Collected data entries
*** Begin section ***

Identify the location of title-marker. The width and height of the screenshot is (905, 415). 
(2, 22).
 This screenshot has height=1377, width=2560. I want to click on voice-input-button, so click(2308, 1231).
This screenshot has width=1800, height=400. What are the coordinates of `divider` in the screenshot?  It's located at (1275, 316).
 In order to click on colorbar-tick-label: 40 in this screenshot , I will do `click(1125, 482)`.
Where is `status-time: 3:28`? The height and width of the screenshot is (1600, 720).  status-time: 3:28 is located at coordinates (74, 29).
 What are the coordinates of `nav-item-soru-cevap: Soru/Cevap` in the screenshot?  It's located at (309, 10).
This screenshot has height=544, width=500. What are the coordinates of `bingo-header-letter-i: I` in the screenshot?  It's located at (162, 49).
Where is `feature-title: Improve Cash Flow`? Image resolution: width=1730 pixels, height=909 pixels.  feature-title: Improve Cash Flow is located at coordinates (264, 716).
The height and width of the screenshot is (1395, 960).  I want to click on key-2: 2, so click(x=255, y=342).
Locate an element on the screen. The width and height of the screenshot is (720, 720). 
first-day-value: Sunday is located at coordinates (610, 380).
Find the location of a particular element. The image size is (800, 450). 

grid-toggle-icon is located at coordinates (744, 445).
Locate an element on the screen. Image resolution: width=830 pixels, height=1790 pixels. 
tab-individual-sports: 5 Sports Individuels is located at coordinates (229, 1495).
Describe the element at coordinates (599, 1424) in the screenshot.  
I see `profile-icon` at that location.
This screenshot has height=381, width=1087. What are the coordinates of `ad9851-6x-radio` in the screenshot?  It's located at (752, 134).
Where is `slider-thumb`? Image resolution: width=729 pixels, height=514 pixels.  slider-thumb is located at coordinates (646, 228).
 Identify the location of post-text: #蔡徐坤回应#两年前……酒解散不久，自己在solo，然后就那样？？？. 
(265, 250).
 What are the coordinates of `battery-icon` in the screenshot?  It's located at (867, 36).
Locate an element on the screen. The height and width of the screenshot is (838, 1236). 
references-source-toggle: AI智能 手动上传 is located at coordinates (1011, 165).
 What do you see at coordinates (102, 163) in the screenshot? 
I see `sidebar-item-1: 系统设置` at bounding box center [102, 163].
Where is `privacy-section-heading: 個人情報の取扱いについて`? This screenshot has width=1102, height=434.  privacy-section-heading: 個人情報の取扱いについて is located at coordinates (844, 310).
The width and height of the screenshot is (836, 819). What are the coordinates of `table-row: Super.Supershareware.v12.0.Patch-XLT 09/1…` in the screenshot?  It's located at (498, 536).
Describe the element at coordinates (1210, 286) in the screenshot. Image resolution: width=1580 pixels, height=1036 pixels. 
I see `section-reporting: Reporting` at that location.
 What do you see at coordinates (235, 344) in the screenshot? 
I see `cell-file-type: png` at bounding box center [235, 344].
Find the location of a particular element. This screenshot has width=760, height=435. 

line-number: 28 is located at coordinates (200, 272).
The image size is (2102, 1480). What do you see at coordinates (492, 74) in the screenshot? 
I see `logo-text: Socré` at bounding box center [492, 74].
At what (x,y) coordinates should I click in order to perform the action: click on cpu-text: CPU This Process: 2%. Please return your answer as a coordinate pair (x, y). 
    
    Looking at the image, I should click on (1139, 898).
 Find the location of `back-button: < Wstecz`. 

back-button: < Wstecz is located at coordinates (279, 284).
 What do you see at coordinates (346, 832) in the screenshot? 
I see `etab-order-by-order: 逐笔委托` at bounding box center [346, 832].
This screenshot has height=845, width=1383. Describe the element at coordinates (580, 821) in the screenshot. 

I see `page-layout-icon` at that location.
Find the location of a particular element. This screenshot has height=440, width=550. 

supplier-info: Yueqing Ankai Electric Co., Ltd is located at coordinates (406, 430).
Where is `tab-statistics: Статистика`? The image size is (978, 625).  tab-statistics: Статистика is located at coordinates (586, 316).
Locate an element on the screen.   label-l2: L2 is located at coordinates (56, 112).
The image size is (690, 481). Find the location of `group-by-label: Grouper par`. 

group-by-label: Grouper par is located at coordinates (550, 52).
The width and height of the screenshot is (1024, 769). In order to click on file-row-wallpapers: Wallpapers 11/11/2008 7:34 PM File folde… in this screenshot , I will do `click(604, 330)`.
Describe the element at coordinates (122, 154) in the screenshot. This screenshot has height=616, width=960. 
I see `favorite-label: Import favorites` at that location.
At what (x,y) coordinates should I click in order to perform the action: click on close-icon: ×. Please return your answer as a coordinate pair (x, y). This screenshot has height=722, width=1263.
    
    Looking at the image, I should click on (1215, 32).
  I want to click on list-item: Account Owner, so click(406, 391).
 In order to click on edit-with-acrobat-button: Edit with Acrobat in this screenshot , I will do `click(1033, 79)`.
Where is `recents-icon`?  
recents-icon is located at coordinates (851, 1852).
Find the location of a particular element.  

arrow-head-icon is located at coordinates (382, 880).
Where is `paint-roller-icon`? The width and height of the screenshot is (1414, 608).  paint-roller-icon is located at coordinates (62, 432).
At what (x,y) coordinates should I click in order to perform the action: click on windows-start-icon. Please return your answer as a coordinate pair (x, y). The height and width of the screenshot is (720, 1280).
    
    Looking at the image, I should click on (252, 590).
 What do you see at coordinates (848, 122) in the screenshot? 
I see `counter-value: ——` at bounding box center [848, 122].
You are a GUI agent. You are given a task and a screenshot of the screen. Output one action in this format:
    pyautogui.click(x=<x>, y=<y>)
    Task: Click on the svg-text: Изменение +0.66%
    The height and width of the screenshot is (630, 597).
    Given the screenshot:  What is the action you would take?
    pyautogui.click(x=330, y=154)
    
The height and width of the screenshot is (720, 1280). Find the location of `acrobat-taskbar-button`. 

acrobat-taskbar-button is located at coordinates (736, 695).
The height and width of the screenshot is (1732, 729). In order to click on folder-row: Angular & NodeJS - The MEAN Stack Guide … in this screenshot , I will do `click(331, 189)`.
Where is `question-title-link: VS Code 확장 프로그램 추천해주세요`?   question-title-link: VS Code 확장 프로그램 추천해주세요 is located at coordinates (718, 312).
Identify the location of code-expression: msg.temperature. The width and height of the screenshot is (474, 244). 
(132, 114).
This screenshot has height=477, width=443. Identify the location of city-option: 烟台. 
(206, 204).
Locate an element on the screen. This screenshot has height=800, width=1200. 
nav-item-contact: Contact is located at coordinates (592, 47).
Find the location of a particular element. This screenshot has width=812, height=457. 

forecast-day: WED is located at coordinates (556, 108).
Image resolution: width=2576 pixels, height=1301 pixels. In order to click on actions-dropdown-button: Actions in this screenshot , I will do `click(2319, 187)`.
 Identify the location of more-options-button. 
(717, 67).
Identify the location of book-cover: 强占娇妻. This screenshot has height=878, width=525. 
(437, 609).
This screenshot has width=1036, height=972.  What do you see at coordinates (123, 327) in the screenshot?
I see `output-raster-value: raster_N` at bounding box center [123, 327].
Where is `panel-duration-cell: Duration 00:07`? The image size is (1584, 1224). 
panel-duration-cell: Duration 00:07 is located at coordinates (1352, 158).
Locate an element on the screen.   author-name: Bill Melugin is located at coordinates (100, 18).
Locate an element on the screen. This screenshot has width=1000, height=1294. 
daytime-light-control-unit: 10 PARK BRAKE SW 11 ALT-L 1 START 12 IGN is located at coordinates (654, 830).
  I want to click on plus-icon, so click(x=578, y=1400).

*** End section ***

◆ WORK INSTRUCTIONS ◆
Render the material above as a JSON array of strings, with one string for each line and blank lines skipped.

◆ EXPECTED OUTPUT ◆
[
  "Identify the location of title-marker. The width and height of the screenshot is (905, 415). ",
  "(2, 22).",
  " This screenshot has height=1377, width=2560. I want to click on voice-input-button, so click(2308, 1231).",
  "This screenshot has width=1800, height=400. What are the coordinates of `divider` in the screenshot?  It's located at (1275, 316).",
  " In order to click on colorbar-tick-label: 40 in this screenshot , I will do `click(1125, 482)`.",
  "Where is `status-time: 3:28`? The height and width of the screenshot is (1600, 720).  status-time: 3:28 is located at coordinates (74, 29).",
  " What are the coordinates of `nav-item-soru-cevap: Soru/Cevap` in the screenshot?  It's located at (309, 10).",
  "This screenshot has height=544, width=500. What are the coordinates of `bingo-header-letter-i: I` in the screenshot?  It's located at (162, 49).",
  "Where is `feature-title: Improve Cash Flow`? Image resolution: width=1730 pixels, height=909 pixels.  feature-title: Improve Cash Flow is located at coordinates (264, 716).",
  "The height and width of the screenshot is (1395, 960).  I want to click on key-2: 2, so click(x=255, y=342).",
  "Locate an element on the screen. The width and height of the screenshot is (720, 720). ",
  "first-day-value: Sunday is located at coordinates (610, 380).",
  "Find the location of a particular element. The image size is (800, 450). ",
  "grid-toggle-icon is located at coordinates (744, 445).",
  "Locate an element on the screen. Image resolution: width=830 pixels, height=1790 pixels. ",
  "tab-individual-sports: 5 Sports Individuels is located at coordinates (229, 1495).",
  "Describe the element at coordinates (599, 1424) in the screenshot.  ",
  "I see `profile-icon` at that location.",
  "This screenshot has height=381, width=1087. What are the coordinates of `ad9851-6x-radio` in the screenshot?  It's located at (752, 134).",
  "Where is `slider-thumb`? Image resolution: width=729 pixels, height=514 pixels.  slider-thumb is located at coordinates (646, 228).",
  " Identify the location of post-text: #蔡徐坤回应#两年前……酒解散不久，自己在solo，然后就那样？？？. ",
  "(265, 250).",
  " What are the coordinates of `battery-icon` in the screenshot?  It's located at (867, 36).",
  "Locate an element on the screen. The height and width of the screenshot is (838, 1236). ",
  "references-source-toggle: AI智能 手动上传 is located at coordinates (1011, 165).",
  " What do you see at coordinates (102, 163) in the screenshot? ",
  "I see `sidebar-item-1: 系统设置` at bounding box center [102, 163].",
  "Where is `privacy-section-heading: 個人情報の取扱いについて`? This screenshot has width=1102, height=434.  privacy-section-heading: 個人情報の取扱いについて is located at coordinates (844, 310).",
  "The width and height of the screenshot is (836, 819). What are the coordinates of `table-row: Super.Supershareware.v12.0.Patch-XLT 09/1…` in the screenshot?  It's located at (498, 536).",
  "Describe the element at coordinates (1210, 286) in the screenshot. Image resolution: width=1580 pixels, height=1036 pixels. ",
  "I see `section-reporting: Reporting` at that location.",
  " What do you see at coordinates (235, 344) in the screenshot? ",
  "I see `cell-file-type: png` at bounding box center [235, 344].",
  "Find the location of a particular element. This screenshot has width=760, height=435. ",
  "line-number: 28 is located at coordinates (200, 272).",
  "The image size is (2102, 1480). What do you see at coordinates (492, 74) in the screenshot? ",
  "I see `logo-text: Socré` at bounding box center [492, 74].",
  "At what (x,y) coordinates should I click in order to perform the action: click on cpu-text: CPU This Process: 2%. Please return your answer as a coordinate pair (x, y). ",
  "    Looking at the image, I should click on (1139, 898).",
  " Find the location of `back-button: < Wstecz`. ",
  "back-button: < Wstecz is located at coordinates (279, 284).",
  " What do you see at coordinates (346, 832) in the screenshot? ",
  "I see `etab-order-by-order: 逐笔委托` at bounding box center [346, 832].",
  "This screenshot has height=845, width=1383. Describe the element at coordinates (580, 821) in the screenshot. ",
  "I see `page-layout-icon` at that location.",
  "Find the location of a particular element. This screenshot has height=440, width=550. ",
  "supplier-info: Yueqing Ankai Electric Co., Ltd is located at coordinates (406, 430).",
  "Where is `tab-statistics: Статистика`? The image size is (978, 625).  tab-statistics: Статистика is located at coordinates (586, 316).",
  "Locate an element on the screen.   label-l2: L2 is located at coordinates (56, 112).",
  "The image size is (690, 481). Find the location of `group-by-label: Grouper par`. ",
  "group-by-label: Grouper par is located at coordinates (550, 52).",
  "The width and height of the screenshot is (1024, 769). In order to click on file-row-wallpapers: Wallpapers 11/11/2008 7:34 PM File folde… in this screenshot , I will do `click(604, 330)`.",
  "Describe the element at coordinates (122, 154) in the screenshot. This screenshot has height=616, width=960. ",
  "I see `favorite-label: Import favorites` at that location.",
  "At what (x,y) coordinates should I click in order to perform the action: click on close-icon: ×. Please return your answer as a coordinate pair (x, y). This screenshot has height=722, width=1263.",
  "    Looking at the image, I should click on (1215, 32).",
  "  I want to click on list-item: Account Owner, so click(406, 391).",
  " In order to click on edit-with-acrobat-button: Edit with Acrobat in this screenshot , I will do `click(1033, 79)`.",
  "Where is `recents-icon`?  ",
  "recents-icon is located at coordinates (851, 1852).",
  "Find the location of a particular element.  ",
  "arrow-head-icon is located at coordinates (382, 880).",
  "Where is `paint-roller-icon`? The width and height of the screenshot is (1414, 608).  paint-roller-icon is located at coordinates (62, 432).",
  "At what (x,y) coordinates should I click in order to perform the action: click on windows-start-icon. Please return your answer as a coordinate pair (x, y). The height and width of the screenshot is (720, 1280).",
  "    Looking at the image, I should click on (252, 590).",
  " What do you see at coordinates (848, 122) in the screenshot? ",
  "I see `counter-value: ——` at bounding box center [848, 122].",
  "You are a GUI agent. You are given a task and a screenshot of the screen. Output one action in this format:",
  "    pyautogui.click(x=<x>, y=<y>)",
  "    Task: Click on the svg-text: Изменение +0.66%",
  "    The height and width of the screenshot is (630, 597).",
  "    Given the screenshot:  What is the action you would take?",
  "    pyautogui.click(x=330, y=154)",
  "The height and width of the screenshot is (720, 1280). Find the location of `acrobat-taskbar-button`. ",
  "acrobat-taskbar-button is located at coordinates (736, 695).",
  "The height and width of the screenshot is (1732, 729). In order to click on folder-row: Angular & NodeJS - The MEAN Stack Guide … in this screenshot , I will do `click(331, 189)`.",
  "Where is `question-title-link: VS Code 확장 프로그램 추천해주세요`?   question-title-link: VS Code 확장 프로그램 추천해주세요 is located at coordinates (718, 312).",
  "Identify the location of code-expression: msg.temperature. The width and height of the screenshot is (474, 244). ",
  "(132, 114).",
  "This screenshot has height=477, width=443. Identify the location of city-option: 烟台. ",
  "(206, 204).",
  "Locate an element on the screen. This screenshot has height=800, width=1200. ",
  "nav-item-contact: Contact is located at coordinates (592, 47).",
  "Find the location of a particular element. This screenshot has width=812, height=457. ",
  "forecast-day: WED is located at coordinates (556, 108).",
  "Image resolution: width=2576 pixels, height=1301 pixels. In order to click on actions-dropdown-button: Actions in this screenshot , I will do `click(2319, 187)`.",
  " Identify the location of more-options-button. ",
  "(717, 67).",
  "Identify the location of book-cover: 强占娇妻. This screenshot has height=878, width=525. ",
  "(437, 609).",
  "This screenshot has width=1036, height=972.  What do you see at coordinates (123, 327) in the screenshot?",
  "I see `output-raster-value: raster_N` at bounding box center [123, 327].",
  "Where is `panel-duration-cell: Duration 00:07`? The image size is (1584, 1224). ",
  "panel-duration-cell: Duration 00:07 is located at coordinates (1352, 158).",
  "Locate an element on the screen.   author-name: Bill Melugin is located at coordinates (100, 18).",
  "Locate an element on the screen. This screenshot has width=1000, height=1294. ",
  "daytime-light-control-unit: 10 PARK BRAKE SW 11 ALT-L 1 START 12 IGN is located at coordinates (654, 830).",
  "  I want to click on plus-icon, so click(x=578, y=1400)."
]